自然のままに温泉を楽しめる、秘湯と呼ばれるにふさわしい温泉

◇らく湯旅:泥湯温泉は、日本秘湯を守る会の会員でもある秘湯と呼ばれていますが、どのような泉質なのでしょうか。

◆奥山さん:当館は、自然湧出している3種類の泉質の異なる源泉を持っています。それぞれの源泉から宿の温泉までは落差を利用して湯を引いていますので、ポンプなどで組み上げることなく自然のまま温泉を楽しんでいただけます。

◇らく湯旅:一軒の温泉宿で3種類の泉質を楽しめるのは嬉しいですね。

提供:奥山旅館(大露天風呂)

◆奥山さん:それぞれの泉源には泉質ごとに泉源名を付けており、透明で湯の花が舞うような単純泉の「新湯」、硫黄泉で鉄分を多く含み白色や茶色の湯などその日によって変化する「天狗の湯」、単純硫黄泉で硫化水素型のため真っ白な湯の「川の湯」となっています。

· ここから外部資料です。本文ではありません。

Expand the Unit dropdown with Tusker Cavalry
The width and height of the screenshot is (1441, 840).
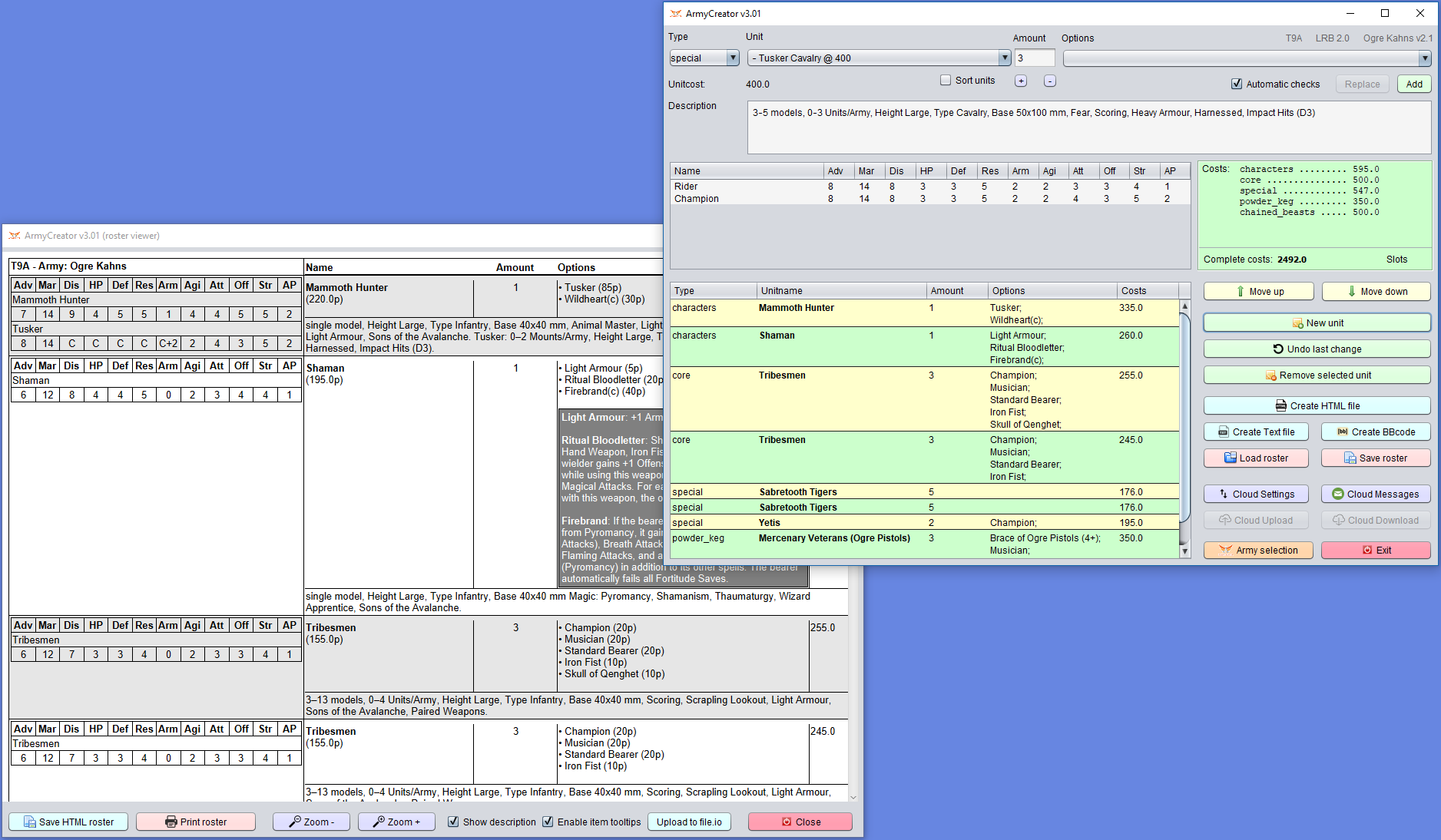pyautogui.click(x=1004, y=58)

新湯は男女別の「大露天風呂」、天狗の湯は「混浴露天風呂」と「男女別の内風呂」、川の湯は「女性専用露天風呂」で、全て掛け流しとなってます。

提供:奥山旅館(混浴露天風呂)

提供:奥山旅館(内湯)

提供:奥山旅館(女性専用露天風呂)

◇らく湯旅:女性は3種類の泉質すべてが楽しめるのですね。立ち寄り湯でも全ての温泉が利用できるのでしょうか。

◆奥山さん:ご滞在のお客様以外でも、立ち寄り湯で全ての温泉をご利用可能です。

立ち寄り湯については、当旅館の付近にある川原毛(かわらげ)地獄に訪れた方などが疲れを癒すためにご利用いただいていることが多いです。ただ、現在はコロナ禍の対応のため大変ご不便をおかけして恐縮なのですが、10:30〜13:30の受付で14:30終了と時間を大幅に短縮してご提供させていただいております。

◇らく湯旅:それぞれの温泉の特長を教えていただけますでしょうか。

◆奥山さん:硫黄泉においては、これぞ温泉という硫黄の匂いがしますが、泥湯温泉の周辺は硫黄の匂いが立ち込めていて、場所によっては立ち入り禁止となっているほど。そのため、温泉それぞれの湯の匂いはあまり気になりません(笑)。

その一方で、硫黄の成分が強いため、電化製品がすぐに故障してしまいますね。テレビなどは早くて3ヶ月ほどで、急にボリュームが上がったりなど故障してしまいます…。そのことから、お客様にご迷惑をおかけしないよう、当館ではお部屋にテレビを置いていません。

テレビを置いていない分、周辺の自然を感じながらゆったりとおくつろぎいただけます。

提供:奥山旅館

◇らく湯旅:3ヶ月ほどで家電製品が壊れてしまうとはすごいですね。その分、いろいろな効果効能が期待できそうですが、いかがでしょうか。

◆奥山さん:一般的には、打身やリュウマチ、肩こりに良く効くと言われていますが、湯浴みをされた方からは「疲れを湯船に置いてこられる」と仰って、疲労回復にも良いと伺っています。疲れが取れるのは、泥湯温泉の手つかずの大自然に囲まれた景観などから心もほぐしてくれる補助的な効果があるのだと思います。

◇らく湯旅:大自然の恵みを感じながらゆったりと温泉に浸かれるのは贅沢ですね。